Decision Intelligence

Understand how AskVerdict tracks outcomes, calculates decision scores, and helps you make better decisions over time.

11 min read
Share

Most AI tools stop at the answer. AskVerdict goes further — it tracks whether the AI's verdict was actually right, measures how well your decisions play out over time, and surfaces patterns in where your judgment is strong or weak.

This is Decision Intelligence: a feedback loop between your AI-powered verdicts and real-world results.


What Is Decision Intelligence?

When you run a debate, AskVerdict does not just generate a verdict. It also:

  1. Attaches a calibrated probability to the recommended outcome — a number between 0 and 1 expressing how confident the model is in its recommendation
  2. Creates a pending outcome record tied to that debate, waiting for you to report what actually happened
  3. Calculates a Brier score across all your resolved outcomes to measure long-run calibration accuracy
  4. Tracks domain performance so you can see where you rely on AI well and where you may be overconfident

Over time, your Decision Intelligence score becomes a measure of how accurately you use AI verdicts — not just how often you get answers, but how well-grounded those answers are when tested against reality.

Decision Intelligence is most valuable when you commit to recording outcomes consistently.

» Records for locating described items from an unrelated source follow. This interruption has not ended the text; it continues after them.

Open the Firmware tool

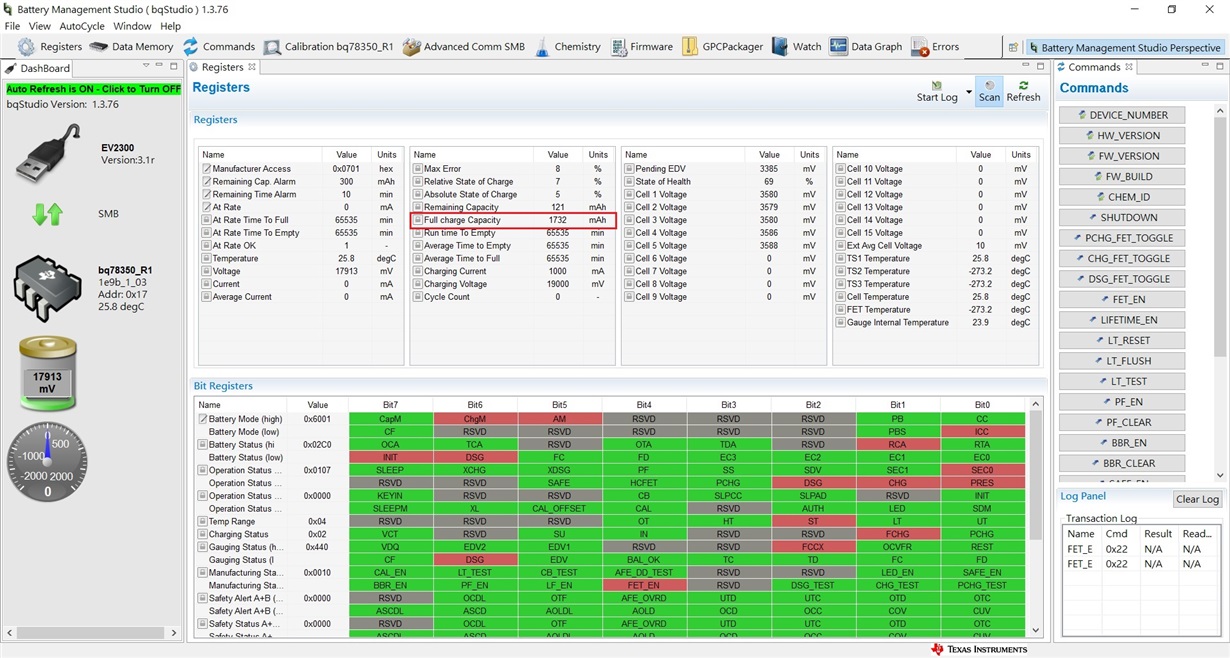coord(641,47)
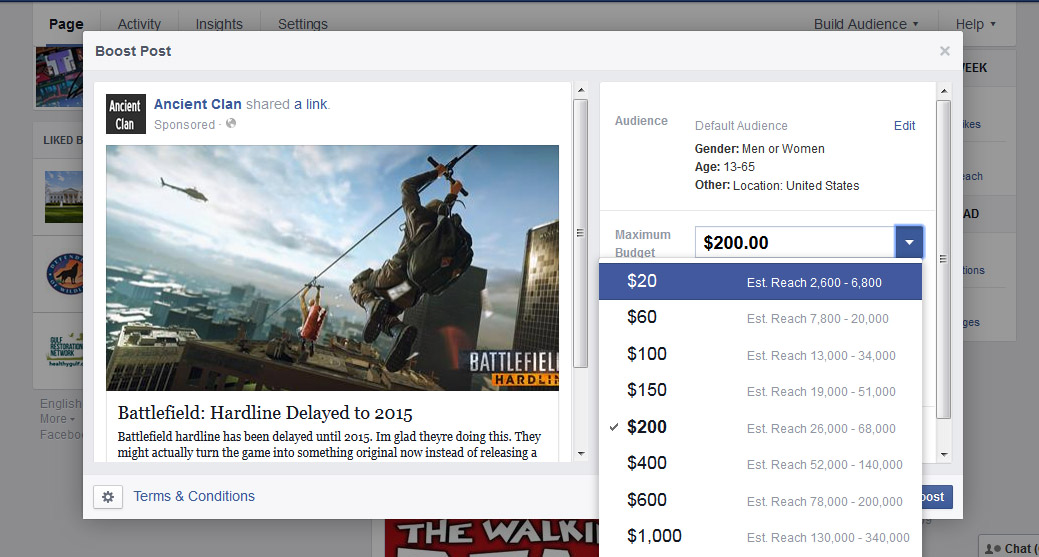
Task: Click the Ancient Clan page avatar
Action: pos(126,114)
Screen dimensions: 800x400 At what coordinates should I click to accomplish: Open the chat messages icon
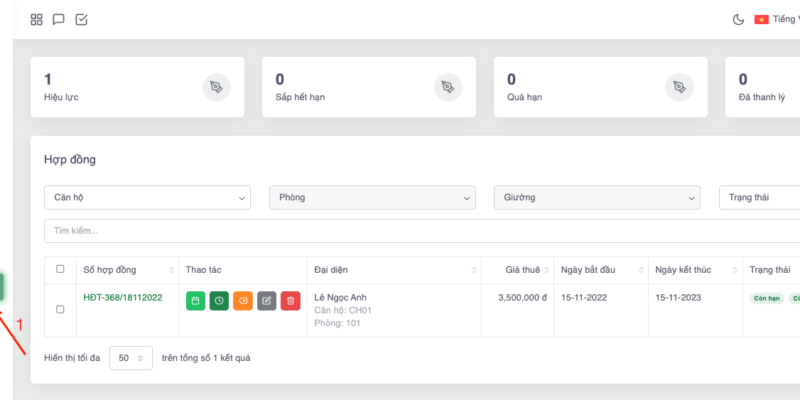(x=59, y=19)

Even a few months of honest outcome tracking creates a meaningful signal about where your AI-assisted decisions are reliable.


How Scoring Works

The Brier Score

AskVerdict uses the Brier score as its core accuracy metric. It is a standard measure of probabilistic prediction accuracy used in fields like meteorology, epidemiology, and finance.

The Brier score compares each predicted probability against the actual binary outcome (correct = 1, wrong = 0) and computes the mean squared error across all predictions. The formula is:

plaintext
Brier Score = (1/N) × Σ (predicted_probability - actual_outcome)²

Key properties to understand:

  • Range: 0.0 to 1.0
  • Lower is better — a score of 0.0 is perfect, 0.5 is no better than random guessing, 1.0 means every prediction was maximally wrong
  • New users start at 0.5 until enough resolved outcomes exist to compute a real score

The accuracyPercentage shown in the UI is derived from the Brier score: higher accuracy means a lower Brier score. A brierScore of 0.18, for example, corresponds to approximately 82% accuracy.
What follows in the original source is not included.